# start of Text provided

Uncommon Courage

I think we need to talk about airport customer experience

You know one of the best things about living in Singapore? It’s world-class airport – Changi Airport. It’s a beautiful, modern airport, with amazing facilities, but the best thing is check in. From the point of drop off to wandering around Changi before departure, it’s about a 20-minute experience. When landing back in Singapore, from the wheels hitting the tarmac to being in a taxi on the way home, it’s 30 minutes.
Changi has won best airport of the year for multiple years and it deserves it. It’s amazing. It makes travelling a pleasure and it should be the gold standard for airports all over the world.
I compare this to the experience I had in Mumbai last night.

Flying out of its brand spanking new terminal for the A380, I have never seen such a bigger shit storm at an airport – and let me assure you, I’ve seen some airport shit storms!

First it was ticketing – I did the online check-in (well Steve did it for me) so that went smoothly. Good.
Next up was x-ray screening, and for the first time I can remember, men and women were separated into two sections. I found this strange, but I can deal with it when I wander this world. It matters in some cultures.
The men’s section went through rapidly, the women, on the other hand, was a complete and utter shambles. Multiple lines formed, no one knew what the hell was going on, and many got in shorter lines, only to realize you needed to join the longer lines to check your bag in for x-ray.

# end of Text provided
# start of Collected material

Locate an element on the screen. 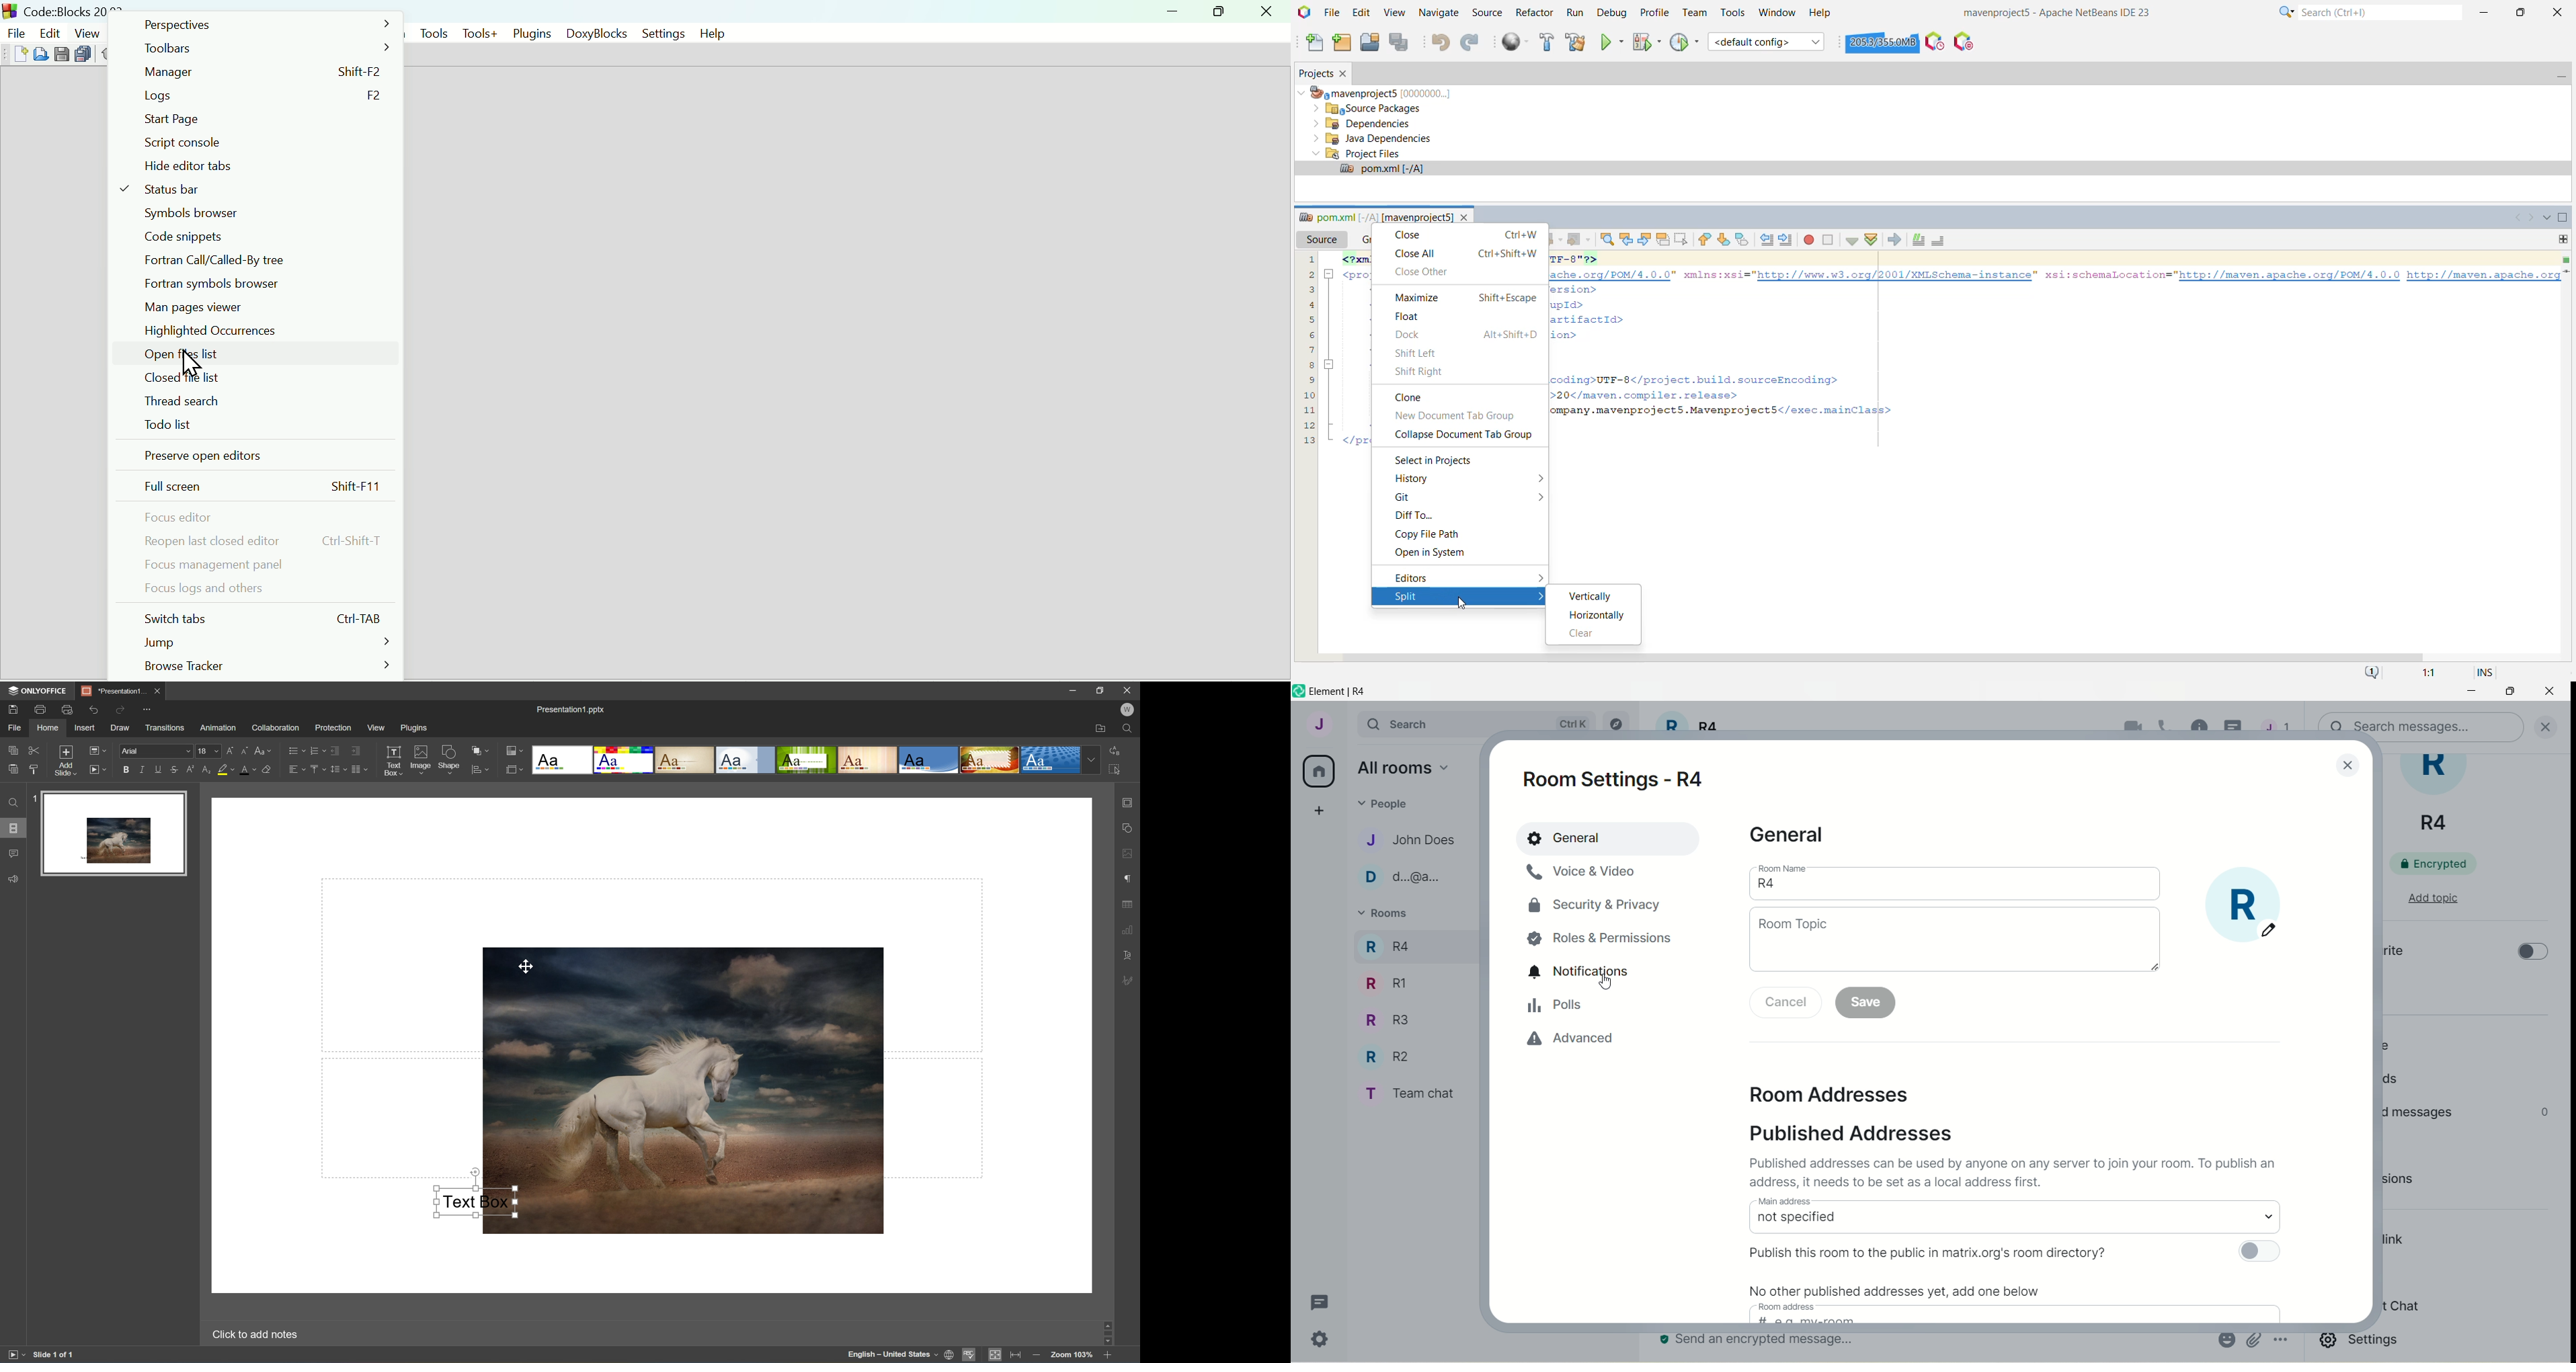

# end of Collected material

* **To do**:
1: Reproduce the post about airport customer experience word for word, from "Changi has won" to "Mumbai last night.".
2: In the post about airport customer experience, how long does it take to get from landing in Singapore to being in a taxi home?
3: Continue the post about airport customer experience from where it stops.

* **Answers given**:
1:
Changi has won best airport of the year for multiple years and it deserves it. It’s amazing. It makes travelling a pleasure and it should be the gold standard for airports all over the world.
I compare this to the experience I had in Mumbai last night.

2: 30 minutes.

3:
No one directed proceedings, people were pushing in all over the place, and once you got your stuff onto the x-ray belt, you had to wait until your bags went onto the rollers, because no one in security was managing this section and bags just stayed there.
Seriously, two more people working this section would’ve made all the difference.
The security guys sat on their arses the whole time, completely ambivalent towards the chaos unfolding, the scanning was painfully slow, and after you got your bag sorted, you had to join another line to line up for body screening! One by one we were called into a private, curtained-off area to be scanned by an unsmiling security woman.
Out the other end, the bags weren’t being pushed through, which was causing more delays, so everyone was forced to wait for their bags to come through, tripping over each other to get to theirs, whereas if everyone stood back, the situation would have been more manageable. More than that, if the staff were pushing the bags through – which would have sped up the entire process start to finish – the whole shambles would’ve been averted.
And if you think the men got lucky, no they didn’t – well they didn’t if they were travelling with women. There were streams of men just hanging around, waiting for their wives, daughters, etc… It was shit for everyone.
But the fun wasn’t over yet. Next up you entered passport control and my word, the lines! It took 40 minutes to get through just this bit, and thank god for bloody Facebook or I would’ve ripped someone’s face off – especially everyone standing close to me, constantly bashing into me and breathing down my neck. I appreciate that personal space varies greatly by country, but in that moment, you are not a happy camper when distance between humans is something you value.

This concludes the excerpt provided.